## Prompt
Lines to return, exactly: from the line with "Where should I click to: Toggle" to the line with "Given: Delete BORYS using the trash icon" in the entries below, both included.

#####

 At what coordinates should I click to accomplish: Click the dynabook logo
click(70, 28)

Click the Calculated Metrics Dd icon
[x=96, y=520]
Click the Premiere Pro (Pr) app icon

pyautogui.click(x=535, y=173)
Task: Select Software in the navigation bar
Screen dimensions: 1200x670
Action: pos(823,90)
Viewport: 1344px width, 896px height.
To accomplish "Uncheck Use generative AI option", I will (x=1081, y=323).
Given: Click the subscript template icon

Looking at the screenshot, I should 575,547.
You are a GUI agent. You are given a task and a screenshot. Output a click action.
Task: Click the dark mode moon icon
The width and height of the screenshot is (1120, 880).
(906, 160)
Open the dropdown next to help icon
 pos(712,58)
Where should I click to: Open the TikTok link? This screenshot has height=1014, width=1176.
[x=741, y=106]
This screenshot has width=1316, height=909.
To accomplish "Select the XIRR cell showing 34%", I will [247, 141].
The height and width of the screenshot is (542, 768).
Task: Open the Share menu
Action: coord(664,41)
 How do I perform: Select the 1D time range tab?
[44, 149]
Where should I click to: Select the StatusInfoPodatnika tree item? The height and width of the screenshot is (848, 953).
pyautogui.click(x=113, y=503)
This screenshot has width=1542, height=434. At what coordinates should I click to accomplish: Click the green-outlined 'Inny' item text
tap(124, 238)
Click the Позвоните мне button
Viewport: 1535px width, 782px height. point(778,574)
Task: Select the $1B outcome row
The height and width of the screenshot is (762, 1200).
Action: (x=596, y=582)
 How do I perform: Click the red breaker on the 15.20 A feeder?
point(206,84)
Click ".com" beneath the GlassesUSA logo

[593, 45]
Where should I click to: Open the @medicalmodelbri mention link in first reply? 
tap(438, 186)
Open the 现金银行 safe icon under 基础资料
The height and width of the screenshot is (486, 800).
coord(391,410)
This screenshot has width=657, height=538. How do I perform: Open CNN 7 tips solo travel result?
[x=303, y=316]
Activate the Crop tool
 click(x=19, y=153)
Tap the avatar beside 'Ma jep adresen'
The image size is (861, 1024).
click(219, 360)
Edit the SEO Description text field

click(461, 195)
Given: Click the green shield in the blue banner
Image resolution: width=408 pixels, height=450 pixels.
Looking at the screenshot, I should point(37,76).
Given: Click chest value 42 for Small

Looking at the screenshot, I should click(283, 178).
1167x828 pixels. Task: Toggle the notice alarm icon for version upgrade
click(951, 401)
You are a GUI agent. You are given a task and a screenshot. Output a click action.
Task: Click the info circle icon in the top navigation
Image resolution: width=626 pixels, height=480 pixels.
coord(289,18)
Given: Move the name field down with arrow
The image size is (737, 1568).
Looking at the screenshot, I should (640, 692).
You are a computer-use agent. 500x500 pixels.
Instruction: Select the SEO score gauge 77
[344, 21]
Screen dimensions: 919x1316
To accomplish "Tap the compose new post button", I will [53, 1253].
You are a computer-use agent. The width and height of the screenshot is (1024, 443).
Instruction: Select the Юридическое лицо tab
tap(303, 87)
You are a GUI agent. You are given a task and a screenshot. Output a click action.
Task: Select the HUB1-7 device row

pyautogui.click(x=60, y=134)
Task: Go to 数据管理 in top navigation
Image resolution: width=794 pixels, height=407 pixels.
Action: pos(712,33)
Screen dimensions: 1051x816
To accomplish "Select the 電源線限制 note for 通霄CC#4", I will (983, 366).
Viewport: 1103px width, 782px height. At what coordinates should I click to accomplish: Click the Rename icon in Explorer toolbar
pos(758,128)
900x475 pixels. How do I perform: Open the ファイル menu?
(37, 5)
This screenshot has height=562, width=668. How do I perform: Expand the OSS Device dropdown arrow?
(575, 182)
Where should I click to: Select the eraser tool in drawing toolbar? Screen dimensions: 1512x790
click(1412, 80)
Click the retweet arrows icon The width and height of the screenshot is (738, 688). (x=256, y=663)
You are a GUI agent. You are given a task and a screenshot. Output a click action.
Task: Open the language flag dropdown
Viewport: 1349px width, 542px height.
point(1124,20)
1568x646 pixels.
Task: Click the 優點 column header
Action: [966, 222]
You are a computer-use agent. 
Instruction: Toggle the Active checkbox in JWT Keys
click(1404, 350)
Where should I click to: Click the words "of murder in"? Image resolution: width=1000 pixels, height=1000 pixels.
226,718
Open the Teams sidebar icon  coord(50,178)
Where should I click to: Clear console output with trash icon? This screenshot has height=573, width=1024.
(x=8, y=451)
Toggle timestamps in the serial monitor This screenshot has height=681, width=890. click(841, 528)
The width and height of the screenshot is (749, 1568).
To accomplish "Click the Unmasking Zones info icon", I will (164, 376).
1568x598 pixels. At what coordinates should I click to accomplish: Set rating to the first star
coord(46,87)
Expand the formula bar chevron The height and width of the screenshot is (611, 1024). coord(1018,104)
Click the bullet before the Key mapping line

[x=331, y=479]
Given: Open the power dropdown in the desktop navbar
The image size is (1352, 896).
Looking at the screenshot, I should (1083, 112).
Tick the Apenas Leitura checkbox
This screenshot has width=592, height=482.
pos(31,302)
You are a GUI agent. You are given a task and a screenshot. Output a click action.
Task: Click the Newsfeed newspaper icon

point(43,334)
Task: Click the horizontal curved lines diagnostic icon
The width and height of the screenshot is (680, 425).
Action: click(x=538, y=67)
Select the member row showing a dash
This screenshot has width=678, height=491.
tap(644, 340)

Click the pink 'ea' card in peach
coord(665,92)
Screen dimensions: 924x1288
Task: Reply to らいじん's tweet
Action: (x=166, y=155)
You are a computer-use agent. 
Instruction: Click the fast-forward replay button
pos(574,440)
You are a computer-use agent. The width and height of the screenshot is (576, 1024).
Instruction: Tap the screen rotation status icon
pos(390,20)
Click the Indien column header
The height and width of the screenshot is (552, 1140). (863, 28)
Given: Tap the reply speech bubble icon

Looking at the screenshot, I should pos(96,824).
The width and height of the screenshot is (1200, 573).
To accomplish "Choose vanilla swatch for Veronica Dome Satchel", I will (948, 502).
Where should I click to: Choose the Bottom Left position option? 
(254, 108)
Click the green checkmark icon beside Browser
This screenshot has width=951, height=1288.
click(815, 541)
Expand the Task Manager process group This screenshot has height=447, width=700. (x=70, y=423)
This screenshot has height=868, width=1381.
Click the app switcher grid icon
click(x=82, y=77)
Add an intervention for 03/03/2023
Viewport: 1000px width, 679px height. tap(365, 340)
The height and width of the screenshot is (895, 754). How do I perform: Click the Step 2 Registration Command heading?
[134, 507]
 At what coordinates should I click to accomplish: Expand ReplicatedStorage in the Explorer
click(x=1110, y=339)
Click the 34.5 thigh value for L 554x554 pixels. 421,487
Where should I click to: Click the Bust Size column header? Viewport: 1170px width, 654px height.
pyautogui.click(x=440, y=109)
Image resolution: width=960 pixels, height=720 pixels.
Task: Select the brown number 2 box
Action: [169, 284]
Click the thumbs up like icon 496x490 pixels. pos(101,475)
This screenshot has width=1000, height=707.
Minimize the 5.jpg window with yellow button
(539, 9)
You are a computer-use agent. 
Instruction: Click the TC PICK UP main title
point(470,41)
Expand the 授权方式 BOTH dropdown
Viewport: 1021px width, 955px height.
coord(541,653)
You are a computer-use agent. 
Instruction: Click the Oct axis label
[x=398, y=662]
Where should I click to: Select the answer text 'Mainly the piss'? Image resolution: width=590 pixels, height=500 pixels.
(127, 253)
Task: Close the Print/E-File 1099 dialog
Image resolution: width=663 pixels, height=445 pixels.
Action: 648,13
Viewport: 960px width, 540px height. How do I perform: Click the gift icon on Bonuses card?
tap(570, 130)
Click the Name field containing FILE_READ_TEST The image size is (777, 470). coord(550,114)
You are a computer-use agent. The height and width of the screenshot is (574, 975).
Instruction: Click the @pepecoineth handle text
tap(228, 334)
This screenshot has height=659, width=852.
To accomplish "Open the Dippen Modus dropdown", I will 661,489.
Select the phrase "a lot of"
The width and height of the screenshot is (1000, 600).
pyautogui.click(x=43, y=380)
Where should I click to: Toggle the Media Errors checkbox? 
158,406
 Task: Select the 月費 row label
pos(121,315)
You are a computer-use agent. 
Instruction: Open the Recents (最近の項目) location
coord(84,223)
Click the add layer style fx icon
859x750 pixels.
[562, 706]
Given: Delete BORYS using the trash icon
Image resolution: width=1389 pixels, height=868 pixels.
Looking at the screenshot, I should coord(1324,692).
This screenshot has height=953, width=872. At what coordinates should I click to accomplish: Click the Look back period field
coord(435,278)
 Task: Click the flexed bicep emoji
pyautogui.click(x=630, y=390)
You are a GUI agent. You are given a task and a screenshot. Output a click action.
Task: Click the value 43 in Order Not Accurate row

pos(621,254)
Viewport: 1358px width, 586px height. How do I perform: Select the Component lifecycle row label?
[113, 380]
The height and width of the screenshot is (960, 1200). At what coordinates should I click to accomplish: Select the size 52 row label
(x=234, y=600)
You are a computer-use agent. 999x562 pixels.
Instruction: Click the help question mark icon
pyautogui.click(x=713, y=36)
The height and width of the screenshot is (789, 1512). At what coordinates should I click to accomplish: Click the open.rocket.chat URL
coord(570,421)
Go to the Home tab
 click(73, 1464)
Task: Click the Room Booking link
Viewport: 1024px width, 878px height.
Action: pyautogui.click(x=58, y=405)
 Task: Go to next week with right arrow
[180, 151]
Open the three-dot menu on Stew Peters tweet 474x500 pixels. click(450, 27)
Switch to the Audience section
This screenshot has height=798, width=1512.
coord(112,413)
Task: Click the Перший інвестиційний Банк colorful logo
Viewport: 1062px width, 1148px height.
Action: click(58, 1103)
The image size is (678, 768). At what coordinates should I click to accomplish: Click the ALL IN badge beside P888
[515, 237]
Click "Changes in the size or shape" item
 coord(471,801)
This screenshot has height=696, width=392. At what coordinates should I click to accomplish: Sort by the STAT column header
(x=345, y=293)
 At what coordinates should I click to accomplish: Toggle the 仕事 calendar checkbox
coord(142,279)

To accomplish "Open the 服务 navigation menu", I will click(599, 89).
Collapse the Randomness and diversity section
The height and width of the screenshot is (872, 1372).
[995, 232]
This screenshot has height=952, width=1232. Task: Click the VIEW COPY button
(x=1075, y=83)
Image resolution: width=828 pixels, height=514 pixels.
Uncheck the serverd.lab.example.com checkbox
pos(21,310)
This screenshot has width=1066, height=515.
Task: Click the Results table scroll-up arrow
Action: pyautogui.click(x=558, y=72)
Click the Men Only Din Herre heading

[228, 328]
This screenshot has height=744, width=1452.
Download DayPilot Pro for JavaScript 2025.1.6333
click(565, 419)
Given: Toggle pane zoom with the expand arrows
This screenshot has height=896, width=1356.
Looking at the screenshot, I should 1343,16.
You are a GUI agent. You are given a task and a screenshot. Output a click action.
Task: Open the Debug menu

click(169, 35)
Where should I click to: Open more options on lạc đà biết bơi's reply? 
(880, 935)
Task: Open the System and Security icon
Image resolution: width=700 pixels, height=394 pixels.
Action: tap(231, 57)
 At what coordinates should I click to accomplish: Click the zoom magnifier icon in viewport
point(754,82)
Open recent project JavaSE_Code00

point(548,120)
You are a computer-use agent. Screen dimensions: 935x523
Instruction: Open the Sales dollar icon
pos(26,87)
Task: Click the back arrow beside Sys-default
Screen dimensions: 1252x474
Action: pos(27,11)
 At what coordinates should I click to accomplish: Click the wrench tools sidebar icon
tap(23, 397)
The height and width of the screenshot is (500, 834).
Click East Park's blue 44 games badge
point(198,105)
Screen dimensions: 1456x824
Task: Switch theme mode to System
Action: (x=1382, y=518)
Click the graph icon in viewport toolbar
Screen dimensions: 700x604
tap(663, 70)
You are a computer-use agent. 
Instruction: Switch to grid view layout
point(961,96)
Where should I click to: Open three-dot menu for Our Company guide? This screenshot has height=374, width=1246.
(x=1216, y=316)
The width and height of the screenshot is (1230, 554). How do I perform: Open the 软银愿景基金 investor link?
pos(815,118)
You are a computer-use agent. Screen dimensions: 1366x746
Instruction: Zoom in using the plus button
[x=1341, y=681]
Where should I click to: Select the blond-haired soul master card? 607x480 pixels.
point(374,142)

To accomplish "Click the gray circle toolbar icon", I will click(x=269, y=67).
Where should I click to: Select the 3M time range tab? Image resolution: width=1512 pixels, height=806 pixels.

#####

## Response
Where should I click to: Toggle the Media Errors checkbox? 
158,406
 Task: Select the 月費 row label
pos(121,315)
You are a computer-use agent. 
Instruction: Open the Recents (最近の項目) location
coord(84,223)
Click the add layer style fx icon
859x750 pixels.
[562, 706]
Given: Delete BORYS using the trash icon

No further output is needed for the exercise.